**TEXTO FORNECIDO:**
-=-=-=-=-
O preconceito enraizado e reproduzido desde a infância e adolescência tem impactos diretos na vida sexual e romância de pessoas LGBTQIAP+
iG Queer
O preconceito enraizado e reproduzido desde a infância e adolescência tem impactos diretos na vida sexual e romância de pessoas LGBTQIAP+

Durante o Mês da Criança, o iG Queer publicou a série "Pequenos Arco-Íris" , composta de três reportagens que abordam a importância de  desconstruir a cis-heteronormatividade desde a infância e as consequências de  manter crianças e adolescentes LGBT em ambientes violentos. Neste último material, além de dar continuidade ao debate sobre o papel da escola dentro deste contexto, o foco é observar quais são os reflexos da LGBTfobia enraizada no começo da vida afetiva e sexual desta comunidade. 

O ambiente de ensino consiste na primeira experiência de socialização dos indivíduos, além de ser um dos locais nos quais as crianças e os jovens passam a maior parte do tempo ao longo do ano. Tendo em vista isso, é muito importante pensar de que forma a escola pode agir em prol do combate à LGBTfobia e ao bullying em geral, dado que a maioria das pessoas LGBT tem histórias e experiências traumáticas envolvendo o colégio. 

“A escola se configura como um espaço coletivo e deve se preocupar em ser um ambiente que cuida do sentimento de comunidade/pertencimento. Cada pessoa que compõe o espaço escolar assume um papel e deve se sentir seguro, ouvido, atendido neste ambiente. São muitas as consequências negativas ao estar num ambiente hostil, podemos destacar a sensação de incompetência/baixa autoestima, a insegurança, desconforto, desconfiança, agressividade, entre tantas outras”, explica a pedagoga Ana Paula Yazbek. 

Ainda de acordo com ela, a forma como as escolas reforçam estereótipos de gênero e normas heterossexuais são os dois principais fatores a serem combatidos em um primeiro momento para que tais ambientes sejam mais saudáveis. “Fomos criados num mundo regido pela lógica heteronormativa. Segmentado pelos universos masculinos e femininos, perpassado por muitos estereótipos do que ‘é normal’ para a sociedade. Há um grande movimento que busca romper esta lógica e creio que a abertura pode se dar desde os primeiros anos”, explica. 

“Quando as escolas optam por não ter espaços e atividades destinadas a meninos ou meninas, quando possibilitam conversas que tragam configurações familiares diversas, personagens/personalidades que não se enquadram num único padrão, por exemplo, estão começando a tocar nesta temática de forma mais honesta e respeitosa. Há ainda um longo caminho de mudança, mas deve haver um começo e, para isso, diálogo, informação e formação devem inaugurar as ações de mudanças. Junto, reforço que desde a educação infantil deve-se buscar a não segmentação das brincadeiras e objetos com a classificação de meninos/meninas. Deve-se também realizar a leitura de bons textos de literatura infantil que podem ser lidos e suscitar conversas com as crianças”, acrescenta a especialista.
-=-=-=-=-
**SEÇÃO DE DADOS:**
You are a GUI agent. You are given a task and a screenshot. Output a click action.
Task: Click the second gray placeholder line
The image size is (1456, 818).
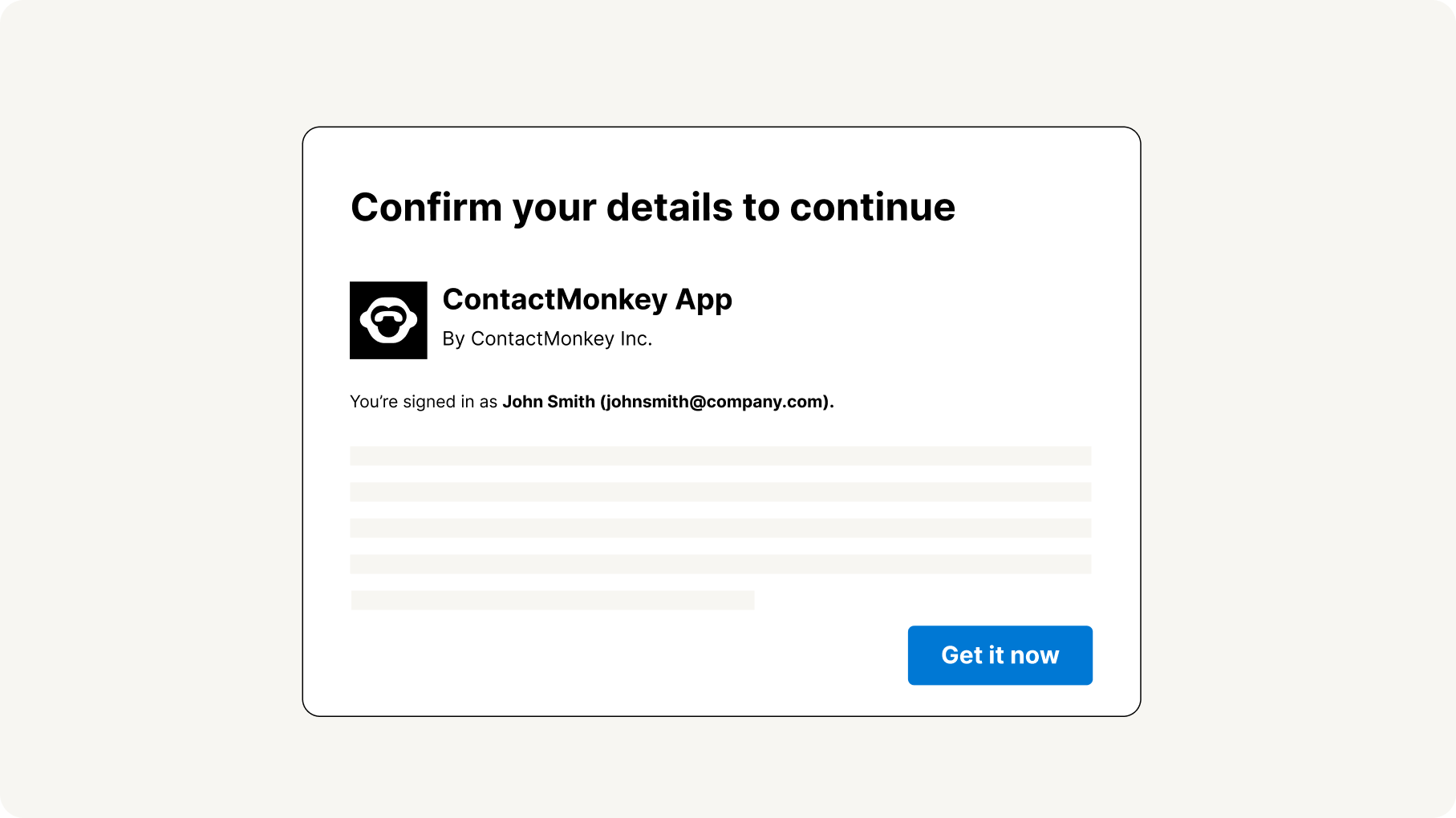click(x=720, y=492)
-=-=-=-=-
**EXERCÍCIO PROPOSTO:**
Reproduza, sem nenhuma alteração, o trecho do texto sobre LGBTfobia na infância que vai de "O ambiente de" até "envolvendo o colégio.". Os dados não têm relação com o texto.

**SOLUÇÃO DO PROBLEMA:**
O ambiente de ensino consiste na primeira experiência de socialização dos indivíduos, além de ser um dos locais nos quais as crianças e os jovens passam a maior parte do tempo ao longo do ano. Tendo em vista isso, é muito importante pensar de que forma a escola pode agir em prol do combate à LGBTfobia e ao bullying em geral, dado que a maioria das pessoas LGBT tem histórias e experiências traumáticas envolvendo o colégio.